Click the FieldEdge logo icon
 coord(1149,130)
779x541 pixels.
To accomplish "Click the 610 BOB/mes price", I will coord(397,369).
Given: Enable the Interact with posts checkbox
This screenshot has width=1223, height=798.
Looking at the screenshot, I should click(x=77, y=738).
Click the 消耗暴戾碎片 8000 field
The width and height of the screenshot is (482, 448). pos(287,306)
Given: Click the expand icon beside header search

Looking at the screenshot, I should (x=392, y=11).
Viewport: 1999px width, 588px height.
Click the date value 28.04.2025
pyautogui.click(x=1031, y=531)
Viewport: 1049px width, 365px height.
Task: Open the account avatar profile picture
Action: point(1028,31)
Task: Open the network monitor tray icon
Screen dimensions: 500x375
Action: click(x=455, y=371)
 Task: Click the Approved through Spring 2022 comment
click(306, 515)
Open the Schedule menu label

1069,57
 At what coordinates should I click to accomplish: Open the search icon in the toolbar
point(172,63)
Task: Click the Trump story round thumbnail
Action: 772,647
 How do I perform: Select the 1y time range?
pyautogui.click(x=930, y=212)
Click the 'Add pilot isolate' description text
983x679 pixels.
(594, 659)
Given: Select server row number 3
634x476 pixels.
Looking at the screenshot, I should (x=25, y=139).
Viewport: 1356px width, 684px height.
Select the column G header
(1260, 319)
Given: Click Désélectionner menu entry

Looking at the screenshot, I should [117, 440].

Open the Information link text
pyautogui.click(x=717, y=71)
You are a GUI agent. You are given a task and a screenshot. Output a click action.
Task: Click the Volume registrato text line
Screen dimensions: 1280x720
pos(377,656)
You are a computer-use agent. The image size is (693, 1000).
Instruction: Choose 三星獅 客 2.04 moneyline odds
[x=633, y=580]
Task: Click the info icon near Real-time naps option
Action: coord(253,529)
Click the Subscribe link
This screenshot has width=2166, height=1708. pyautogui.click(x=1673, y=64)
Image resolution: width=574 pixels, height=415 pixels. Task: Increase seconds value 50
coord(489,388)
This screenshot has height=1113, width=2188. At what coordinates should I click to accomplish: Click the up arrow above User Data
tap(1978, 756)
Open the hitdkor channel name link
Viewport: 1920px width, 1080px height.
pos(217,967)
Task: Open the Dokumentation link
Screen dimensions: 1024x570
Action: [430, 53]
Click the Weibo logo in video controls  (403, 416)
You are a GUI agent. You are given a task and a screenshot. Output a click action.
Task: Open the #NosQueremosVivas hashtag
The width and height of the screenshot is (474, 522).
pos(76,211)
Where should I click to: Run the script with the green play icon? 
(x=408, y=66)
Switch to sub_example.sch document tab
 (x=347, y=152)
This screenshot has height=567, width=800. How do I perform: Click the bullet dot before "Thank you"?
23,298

━━━━━━━━

EXERCISE DETAILS: Rewrite all of the entries above, replacing "Screen dimensions" with "Screen size" and leaving everything else as it is.

WRITTEN REPLY:
Click the FieldEdge logo icon
 coord(1149,130)
779x541 pixels.
To accomplish "Click the 610 BOB/mes price", I will coord(397,369).
Given: Enable the Interact with posts checkbox
This screenshot has width=1223, height=798.
Looking at the screenshot, I should click(x=77, y=738).
Click the 消耗暴戾碎片 8000 field
The width and height of the screenshot is (482, 448). pos(287,306)
Given: Click the expand icon beside header search

Looking at the screenshot, I should (x=392, y=11).
Viewport: 1999px width, 588px height.
Click the date value 28.04.2025
pyautogui.click(x=1031, y=531)
Viewport: 1049px width, 365px height.
Task: Open the account avatar profile picture
Action: point(1028,31)
Task: Open the network monitor tray icon
Screen size: 500x375
Action: click(x=455, y=371)
 Task: Click the Approved through Spring 2022 comment
click(306, 515)
Open the Schedule menu label

1069,57
 At what coordinates should I click to accomplish: Open the search icon in the toolbar
point(172,63)
Task: Click the Trump story round thumbnail
Action: 772,647
 How do I perform: Select the 1y time range?
pyautogui.click(x=930, y=212)
Click the 'Add pilot isolate' description text
983x679 pixels.
(594, 659)
Given: Select server row number 3
634x476 pixels.
Looking at the screenshot, I should (x=25, y=139).
Viewport: 1356px width, 684px height.
Select the column G header
(1260, 319)
Given: Click Désélectionner menu entry

Looking at the screenshot, I should [117, 440].

Open the Information link text
pyautogui.click(x=717, y=71)
You are a GUI agent. You are given a task and a screenshot. Output a click action.
Task: Click the Volume registrato text line
Screen size: 1280x720
pos(377,656)
You are a computer-use agent. The image size is (693, 1000).
Instruction: Choose 三星獅 客 2.04 moneyline odds
[x=633, y=580]
Task: Click the info icon near Real-time naps option
Action: coord(253,529)
Click the Subscribe link
This screenshot has width=2166, height=1708. pyautogui.click(x=1673, y=64)
Image resolution: width=574 pixels, height=415 pixels. Task: Increase seconds value 50
coord(489,388)
This screenshot has height=1113, width=2188. At what coordinates should I click to accomplish: Click the up arrow above User Data
tap(1978, 756)
Open the hitdkor channel name link
Viewport: 1920px width, 1080px height.
pos(217,967)
Task: Open the Dokumentation link
Screen size: 1024x570
Action: [430, 53]
Click the Weibo logo in video controls  (403, 416)
You are a GUI agent. You are given a task and a screenshot. Output a click action.
Task: Open the #NosQueremosVivas hashtag
The width and height of the screenshot is (474, 522).
pos(76,211)
Where should I click to: Run the script with the green play icon? 
(x=408, y=66)
Switch to sub_example.sch document tab
 (x=347, y=152)
This screenshot has height=567, width=800. How do I perform: Click the bullet dot before "Thank you"?
23,298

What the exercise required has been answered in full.